Rewrite everything from the line containing "applies [530, 730]" down to the end of the data as a JSON list of strings, one string per line, with blank lines left out.

[start of Dataset rows]

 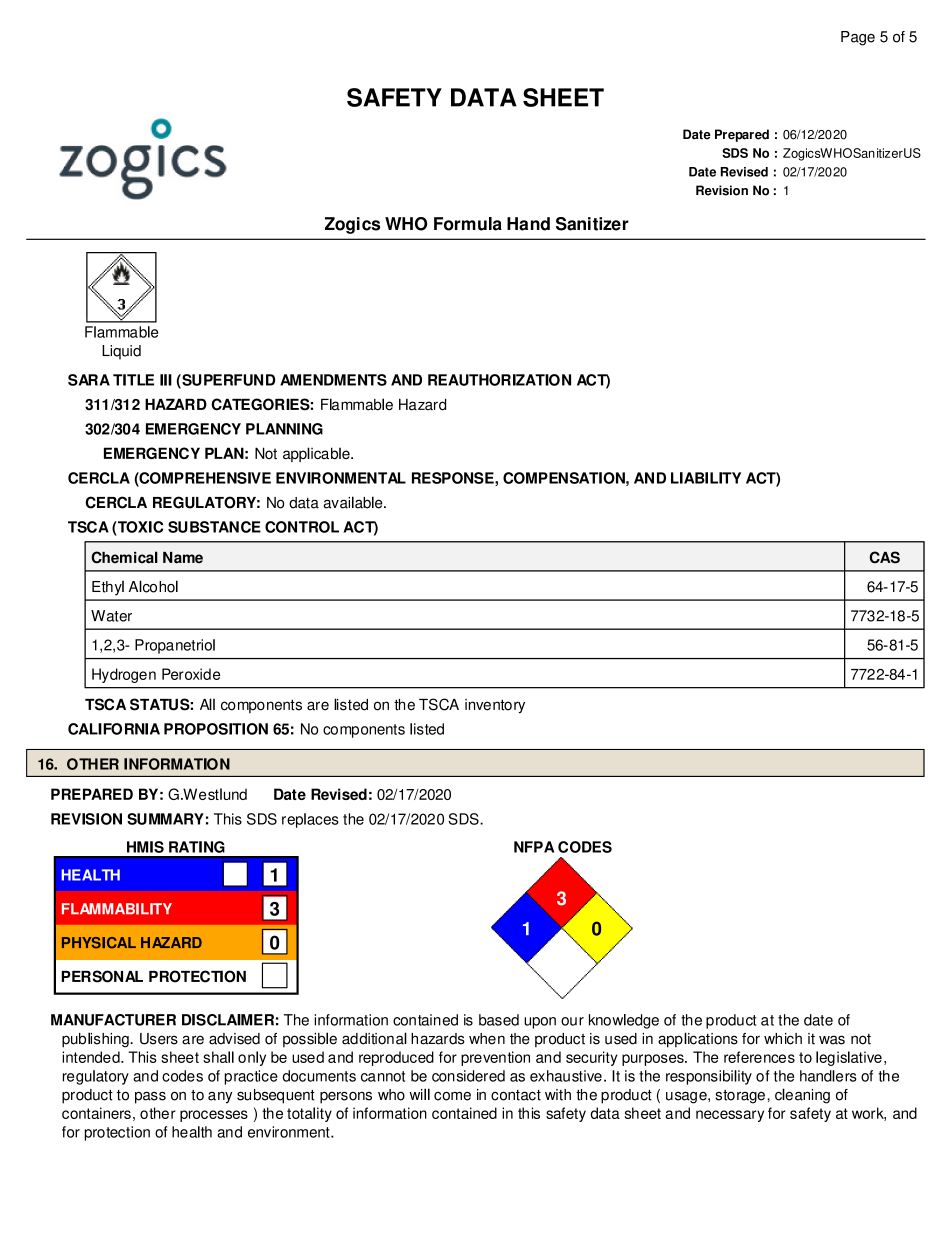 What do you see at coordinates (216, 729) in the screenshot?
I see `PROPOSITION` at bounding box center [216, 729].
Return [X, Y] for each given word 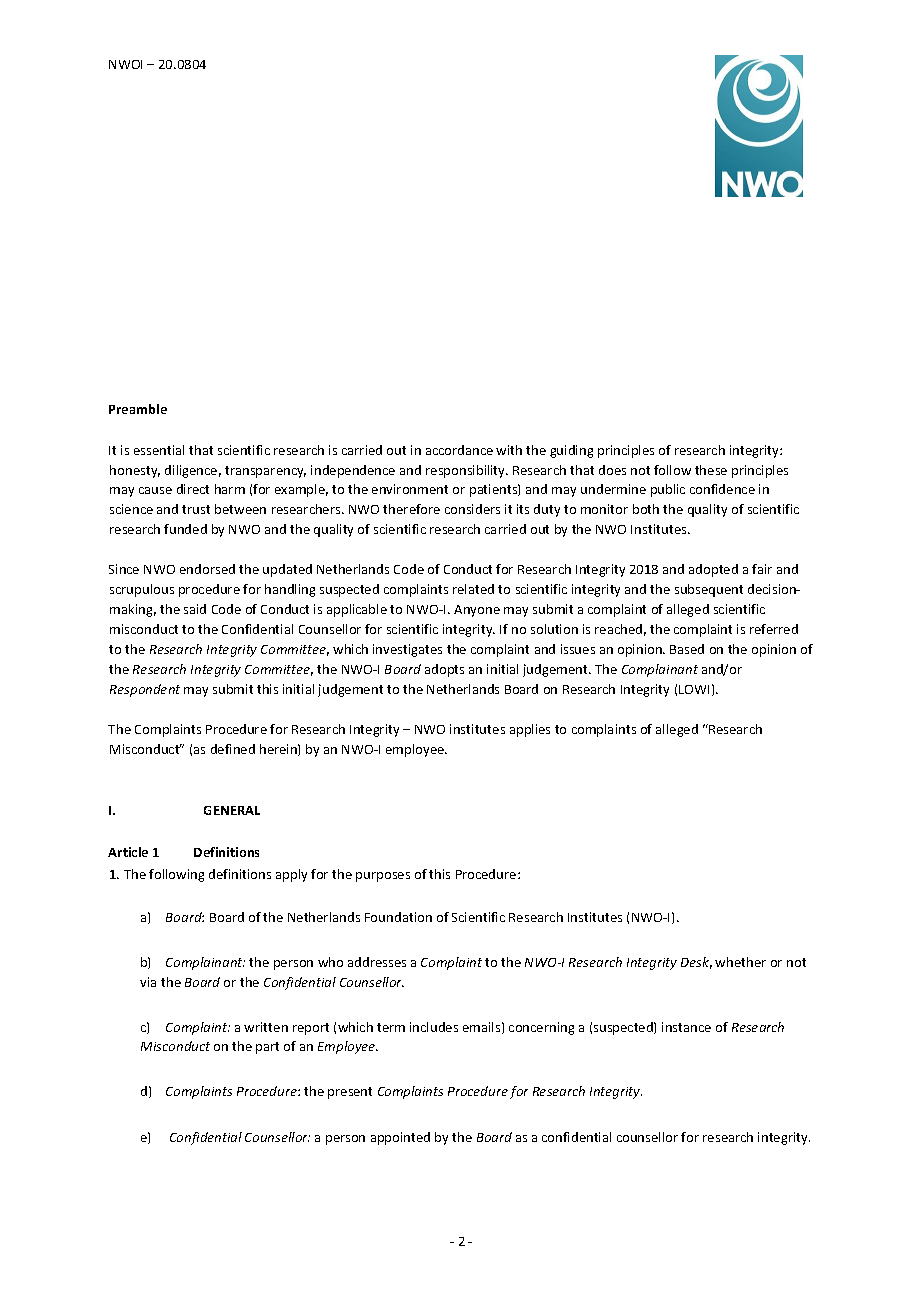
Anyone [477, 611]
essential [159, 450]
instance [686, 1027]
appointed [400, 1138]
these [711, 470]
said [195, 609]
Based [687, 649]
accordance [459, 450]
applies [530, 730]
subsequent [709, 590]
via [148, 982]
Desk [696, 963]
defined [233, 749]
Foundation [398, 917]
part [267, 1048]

[end of Dataset rows]

### The reply
[
  "applies [530, 730]",
  "subsequent [709, 590]",
  "via [148, 982]",
  "Desk [696, 963]",
  "defined [233, 749]",
  "Foundation [398, 917]",
  "part [267, 1048]"
]